__Direction__
Copy out the lines of the records below verbatim, starting at the line containing "Viewport: 868px width, 545px height." and ending at the line containing "pyautogui.click(x=1387, y=271)", with both of those lines included.

───── Dataset excerpts

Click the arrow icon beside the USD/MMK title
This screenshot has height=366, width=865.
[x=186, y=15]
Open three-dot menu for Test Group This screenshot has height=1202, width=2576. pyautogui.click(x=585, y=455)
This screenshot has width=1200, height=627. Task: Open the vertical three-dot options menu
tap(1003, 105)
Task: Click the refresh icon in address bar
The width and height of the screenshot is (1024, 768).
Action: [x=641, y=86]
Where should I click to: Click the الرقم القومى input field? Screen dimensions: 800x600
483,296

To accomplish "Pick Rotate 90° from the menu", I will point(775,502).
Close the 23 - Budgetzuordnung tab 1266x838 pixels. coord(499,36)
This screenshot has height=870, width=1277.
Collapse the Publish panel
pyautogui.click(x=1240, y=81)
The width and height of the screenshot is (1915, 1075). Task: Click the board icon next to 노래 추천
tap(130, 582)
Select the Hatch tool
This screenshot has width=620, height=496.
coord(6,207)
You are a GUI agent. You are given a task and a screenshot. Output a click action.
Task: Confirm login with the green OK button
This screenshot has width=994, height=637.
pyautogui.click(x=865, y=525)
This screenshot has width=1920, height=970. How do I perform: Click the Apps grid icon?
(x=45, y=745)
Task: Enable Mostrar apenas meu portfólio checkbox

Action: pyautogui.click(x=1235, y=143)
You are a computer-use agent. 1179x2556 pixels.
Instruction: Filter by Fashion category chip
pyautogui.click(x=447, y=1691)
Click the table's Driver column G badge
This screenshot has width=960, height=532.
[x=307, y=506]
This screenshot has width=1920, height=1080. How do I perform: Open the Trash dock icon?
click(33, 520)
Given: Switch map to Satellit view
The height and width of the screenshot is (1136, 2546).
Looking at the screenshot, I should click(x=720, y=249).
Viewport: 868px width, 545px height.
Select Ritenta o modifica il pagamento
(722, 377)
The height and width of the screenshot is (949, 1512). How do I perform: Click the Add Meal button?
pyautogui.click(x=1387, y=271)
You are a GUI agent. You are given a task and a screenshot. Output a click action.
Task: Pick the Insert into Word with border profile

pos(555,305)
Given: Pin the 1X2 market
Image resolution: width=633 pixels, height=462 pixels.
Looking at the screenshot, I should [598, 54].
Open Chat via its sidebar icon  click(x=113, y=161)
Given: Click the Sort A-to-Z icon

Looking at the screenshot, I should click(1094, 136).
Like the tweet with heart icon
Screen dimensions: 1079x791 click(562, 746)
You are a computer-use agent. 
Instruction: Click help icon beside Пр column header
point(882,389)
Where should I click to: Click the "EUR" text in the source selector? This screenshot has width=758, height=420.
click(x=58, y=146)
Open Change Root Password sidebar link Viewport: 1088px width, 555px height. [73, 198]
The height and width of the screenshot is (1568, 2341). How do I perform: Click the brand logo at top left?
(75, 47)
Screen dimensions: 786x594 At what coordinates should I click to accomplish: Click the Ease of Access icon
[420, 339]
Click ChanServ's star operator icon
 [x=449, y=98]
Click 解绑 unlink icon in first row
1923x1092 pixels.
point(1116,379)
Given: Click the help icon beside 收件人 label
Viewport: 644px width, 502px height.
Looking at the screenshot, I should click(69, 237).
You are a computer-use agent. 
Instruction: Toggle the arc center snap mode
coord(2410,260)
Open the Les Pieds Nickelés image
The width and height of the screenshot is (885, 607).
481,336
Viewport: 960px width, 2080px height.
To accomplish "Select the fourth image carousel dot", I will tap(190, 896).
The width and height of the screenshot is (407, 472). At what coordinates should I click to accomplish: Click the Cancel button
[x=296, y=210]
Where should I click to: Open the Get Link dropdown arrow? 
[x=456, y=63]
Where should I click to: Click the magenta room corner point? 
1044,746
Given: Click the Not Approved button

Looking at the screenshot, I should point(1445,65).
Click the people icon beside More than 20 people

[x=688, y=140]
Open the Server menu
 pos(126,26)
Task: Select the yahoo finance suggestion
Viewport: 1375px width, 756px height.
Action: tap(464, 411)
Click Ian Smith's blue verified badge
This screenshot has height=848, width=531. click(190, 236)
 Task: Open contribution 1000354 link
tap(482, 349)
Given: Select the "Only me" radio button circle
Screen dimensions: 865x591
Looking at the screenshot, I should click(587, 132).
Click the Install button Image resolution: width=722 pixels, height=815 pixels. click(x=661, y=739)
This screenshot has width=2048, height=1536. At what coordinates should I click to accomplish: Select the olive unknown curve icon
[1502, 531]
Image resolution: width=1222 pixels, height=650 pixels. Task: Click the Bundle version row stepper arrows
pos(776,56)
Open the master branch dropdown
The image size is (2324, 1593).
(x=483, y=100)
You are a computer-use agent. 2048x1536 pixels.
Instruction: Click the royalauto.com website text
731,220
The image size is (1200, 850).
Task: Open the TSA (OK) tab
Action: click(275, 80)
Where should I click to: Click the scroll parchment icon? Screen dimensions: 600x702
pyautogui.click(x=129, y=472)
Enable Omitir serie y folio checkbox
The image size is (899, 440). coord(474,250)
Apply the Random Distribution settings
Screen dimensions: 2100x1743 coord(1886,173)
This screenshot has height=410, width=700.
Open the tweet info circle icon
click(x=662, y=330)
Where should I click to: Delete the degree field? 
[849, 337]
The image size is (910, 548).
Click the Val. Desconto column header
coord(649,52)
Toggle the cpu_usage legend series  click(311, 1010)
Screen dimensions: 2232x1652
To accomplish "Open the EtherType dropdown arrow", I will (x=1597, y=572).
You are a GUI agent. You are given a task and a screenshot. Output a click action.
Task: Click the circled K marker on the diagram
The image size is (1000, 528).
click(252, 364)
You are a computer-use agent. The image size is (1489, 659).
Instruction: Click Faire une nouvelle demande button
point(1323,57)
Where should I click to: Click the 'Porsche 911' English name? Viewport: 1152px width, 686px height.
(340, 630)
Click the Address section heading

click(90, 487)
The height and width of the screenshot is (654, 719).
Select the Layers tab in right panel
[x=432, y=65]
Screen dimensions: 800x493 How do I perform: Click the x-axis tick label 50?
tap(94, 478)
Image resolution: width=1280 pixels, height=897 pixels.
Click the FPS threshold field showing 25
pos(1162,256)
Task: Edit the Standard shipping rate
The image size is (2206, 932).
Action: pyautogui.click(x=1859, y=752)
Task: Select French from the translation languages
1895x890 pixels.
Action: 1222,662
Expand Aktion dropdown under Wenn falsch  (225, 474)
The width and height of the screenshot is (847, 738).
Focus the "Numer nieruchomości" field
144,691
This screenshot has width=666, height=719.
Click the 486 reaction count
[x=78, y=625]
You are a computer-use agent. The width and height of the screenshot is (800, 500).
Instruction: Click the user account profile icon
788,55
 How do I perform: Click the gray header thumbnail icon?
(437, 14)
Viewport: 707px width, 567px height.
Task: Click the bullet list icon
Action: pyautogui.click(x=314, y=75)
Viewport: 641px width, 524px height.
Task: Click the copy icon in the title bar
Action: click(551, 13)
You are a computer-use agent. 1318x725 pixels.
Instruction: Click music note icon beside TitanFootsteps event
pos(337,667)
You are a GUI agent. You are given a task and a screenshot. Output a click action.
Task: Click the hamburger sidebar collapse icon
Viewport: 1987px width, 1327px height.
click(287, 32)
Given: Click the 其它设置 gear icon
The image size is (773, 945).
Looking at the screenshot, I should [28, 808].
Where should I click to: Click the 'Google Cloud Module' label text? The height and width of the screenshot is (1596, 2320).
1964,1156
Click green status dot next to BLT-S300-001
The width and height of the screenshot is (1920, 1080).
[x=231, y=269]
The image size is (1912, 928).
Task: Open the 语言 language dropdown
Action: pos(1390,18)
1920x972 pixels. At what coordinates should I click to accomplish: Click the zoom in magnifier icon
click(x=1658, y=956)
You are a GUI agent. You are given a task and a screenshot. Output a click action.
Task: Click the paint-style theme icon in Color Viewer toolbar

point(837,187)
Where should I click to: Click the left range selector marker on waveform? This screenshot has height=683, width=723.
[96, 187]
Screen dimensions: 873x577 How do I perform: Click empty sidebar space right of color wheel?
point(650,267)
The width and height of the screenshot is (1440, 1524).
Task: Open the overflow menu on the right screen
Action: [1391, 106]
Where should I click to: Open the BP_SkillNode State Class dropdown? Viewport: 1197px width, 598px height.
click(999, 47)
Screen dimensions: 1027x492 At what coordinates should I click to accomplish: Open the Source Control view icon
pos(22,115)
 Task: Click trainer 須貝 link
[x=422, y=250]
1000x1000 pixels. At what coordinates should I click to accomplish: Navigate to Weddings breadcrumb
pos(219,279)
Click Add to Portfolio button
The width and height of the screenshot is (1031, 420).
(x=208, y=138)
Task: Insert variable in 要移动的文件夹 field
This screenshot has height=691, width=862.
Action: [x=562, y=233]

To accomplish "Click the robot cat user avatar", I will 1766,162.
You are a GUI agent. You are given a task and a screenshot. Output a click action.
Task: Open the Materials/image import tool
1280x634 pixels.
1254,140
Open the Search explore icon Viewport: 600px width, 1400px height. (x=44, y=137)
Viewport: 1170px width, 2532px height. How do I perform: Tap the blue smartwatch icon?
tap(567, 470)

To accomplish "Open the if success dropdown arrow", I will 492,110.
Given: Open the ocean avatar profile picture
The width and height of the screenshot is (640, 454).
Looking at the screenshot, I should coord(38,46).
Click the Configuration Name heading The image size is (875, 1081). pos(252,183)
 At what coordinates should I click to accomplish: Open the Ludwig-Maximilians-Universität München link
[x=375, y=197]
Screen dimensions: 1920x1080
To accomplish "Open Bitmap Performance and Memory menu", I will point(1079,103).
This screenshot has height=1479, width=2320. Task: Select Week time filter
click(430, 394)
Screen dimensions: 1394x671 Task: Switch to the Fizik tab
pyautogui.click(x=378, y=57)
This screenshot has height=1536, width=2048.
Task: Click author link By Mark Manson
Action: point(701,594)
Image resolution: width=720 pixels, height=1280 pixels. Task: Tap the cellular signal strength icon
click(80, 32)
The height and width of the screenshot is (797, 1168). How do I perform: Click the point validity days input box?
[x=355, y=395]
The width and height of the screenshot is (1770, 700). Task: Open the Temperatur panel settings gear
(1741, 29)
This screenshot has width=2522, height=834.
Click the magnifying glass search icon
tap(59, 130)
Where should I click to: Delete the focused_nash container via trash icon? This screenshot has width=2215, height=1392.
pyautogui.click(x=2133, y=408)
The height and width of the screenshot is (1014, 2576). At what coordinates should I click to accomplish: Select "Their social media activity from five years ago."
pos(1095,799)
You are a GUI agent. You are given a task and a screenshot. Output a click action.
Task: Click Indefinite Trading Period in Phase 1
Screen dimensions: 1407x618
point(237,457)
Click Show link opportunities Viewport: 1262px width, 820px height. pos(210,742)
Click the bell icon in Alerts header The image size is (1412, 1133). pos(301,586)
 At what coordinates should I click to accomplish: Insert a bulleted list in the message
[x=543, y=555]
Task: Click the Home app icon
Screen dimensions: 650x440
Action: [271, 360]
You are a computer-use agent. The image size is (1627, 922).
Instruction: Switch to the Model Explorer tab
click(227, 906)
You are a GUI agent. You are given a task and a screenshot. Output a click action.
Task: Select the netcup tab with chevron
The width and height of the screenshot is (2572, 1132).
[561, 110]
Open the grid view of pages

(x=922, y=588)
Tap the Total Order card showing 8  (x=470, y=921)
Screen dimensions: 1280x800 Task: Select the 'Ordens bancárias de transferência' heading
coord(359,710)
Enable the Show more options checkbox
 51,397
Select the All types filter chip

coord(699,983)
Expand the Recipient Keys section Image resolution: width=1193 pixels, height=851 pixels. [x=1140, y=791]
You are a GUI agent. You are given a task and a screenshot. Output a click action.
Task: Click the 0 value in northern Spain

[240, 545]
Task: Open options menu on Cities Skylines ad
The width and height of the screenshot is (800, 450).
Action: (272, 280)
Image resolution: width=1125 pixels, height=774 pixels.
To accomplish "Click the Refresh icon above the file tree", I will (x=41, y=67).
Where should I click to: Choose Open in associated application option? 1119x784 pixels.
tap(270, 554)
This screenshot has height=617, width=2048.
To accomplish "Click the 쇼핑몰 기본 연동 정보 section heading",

──────────

__Task answer__
Viewport: 868px width, 545px height.
Select Ritenta o modifica il pagamento
(722, 377)
The height and width of the screenshot is (949, 1512). How do I perform: Click the Add Meal button?
pyautogui.click(x=1387, y=271)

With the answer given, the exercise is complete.